Olive sat up. These words went through her mind: I will kill myself. Christopher will be sad, but not that sad, he’ll get over it. I will kill myself. She thought how she would do this. With a knife and her wrists? That was too frightening. And then she thought of her father taking his gun. And she thought of her mother, so young—fifty-seven at the time, and then dying just a few years later, so young—and she thought about herself and what her father’s suicide had done to her. In fact, she did not know what his suicide had done to her, but deep within herself, she knew that it was not good.
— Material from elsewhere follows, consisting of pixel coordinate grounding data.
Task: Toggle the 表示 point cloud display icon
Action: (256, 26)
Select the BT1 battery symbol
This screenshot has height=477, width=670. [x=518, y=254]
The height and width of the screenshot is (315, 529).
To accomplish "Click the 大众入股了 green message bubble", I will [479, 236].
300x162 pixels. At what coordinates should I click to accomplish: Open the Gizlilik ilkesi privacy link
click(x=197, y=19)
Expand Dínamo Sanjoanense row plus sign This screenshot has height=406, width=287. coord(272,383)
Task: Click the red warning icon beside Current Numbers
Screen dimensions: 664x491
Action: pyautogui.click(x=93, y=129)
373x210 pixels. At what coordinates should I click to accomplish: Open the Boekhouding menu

Saturday there was still no word from Isabelle.

And Olive thought: I am not going to walk over and say goodbye.

And then on Sunday—at noontime—Olive’s phone rang, it was Isabelle’s number, and Olive stared at it, and then she picked it up and said flatly, “Hello?”
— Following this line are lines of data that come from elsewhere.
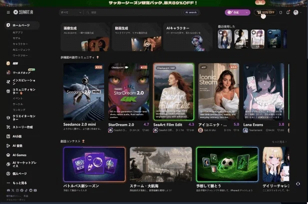Click the customer support headset icon
Screen dimensions: 308x204
[298, 184]
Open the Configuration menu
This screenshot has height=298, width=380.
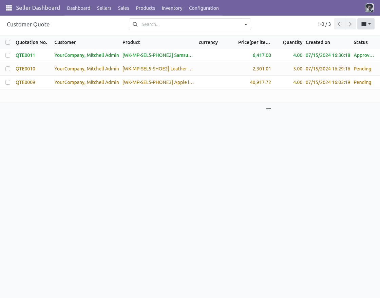click(x=204, y=8)
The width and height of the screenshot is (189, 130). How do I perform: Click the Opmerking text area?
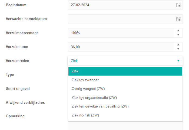(x=125, y=126)
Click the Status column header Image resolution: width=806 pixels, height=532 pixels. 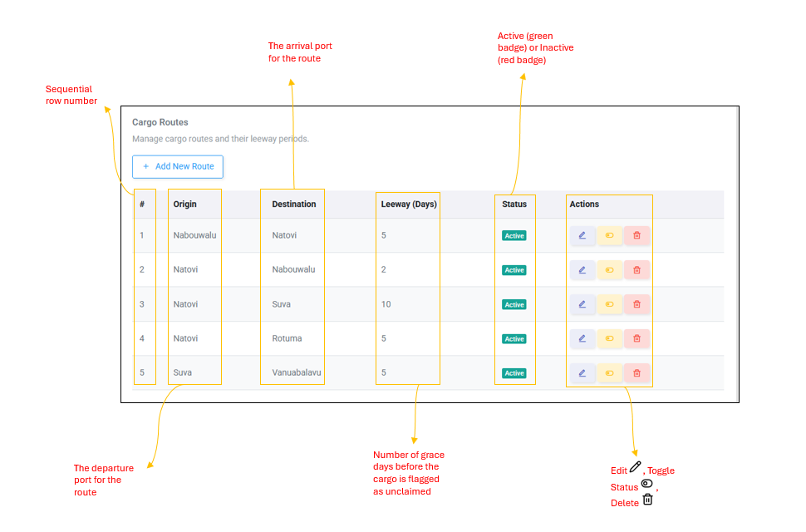click(514, 204)
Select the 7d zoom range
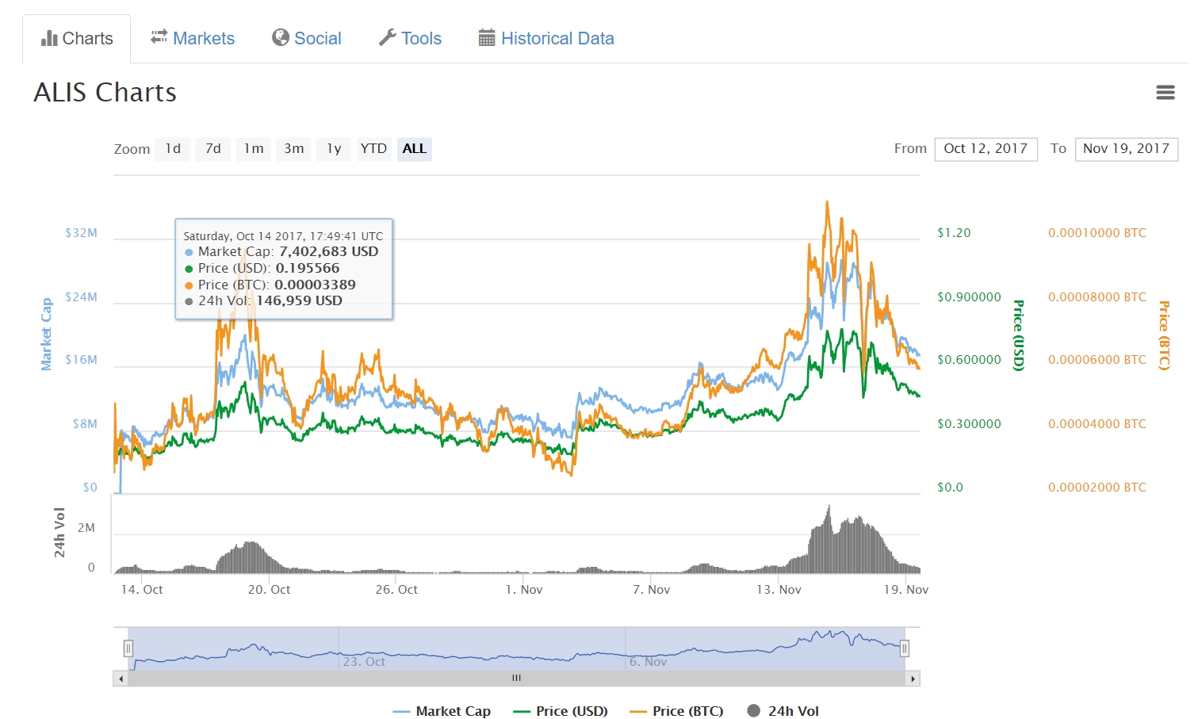 pyautogui.click(x=212, y=148)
“Come over here,” Isabelle said. “Olive, I told them no. I just told them, finally, as they were signing all these forms and stuff, I just said, ‘I am not going.’ And you could tell at first that they didn’t believe me, and finally I asked Arjun to leave the room, and I said to Amy, ‘Listen to me, Amy. I know you want me near you. But Maine is my home. It has been my home since you were a baby, it has been my home with my husband. And this is now—even here in this nursing home—my home. I have my friend Olive who I will never be able to replace, and, Amy, I am not going. You will have to declare me incompetent—and maybe you can, but I will fight you on that—and I am telling you, I can’t go, and I am not going.”

Olive said nothing.

“Did you hear me?” Isabelle said.

“Tell me again,” Olive said.

And Isabelle said, “Olive, I am exhausted, and you are telling me to tell you everything again? No, I’m not going to. But they just left. They left, Olive!”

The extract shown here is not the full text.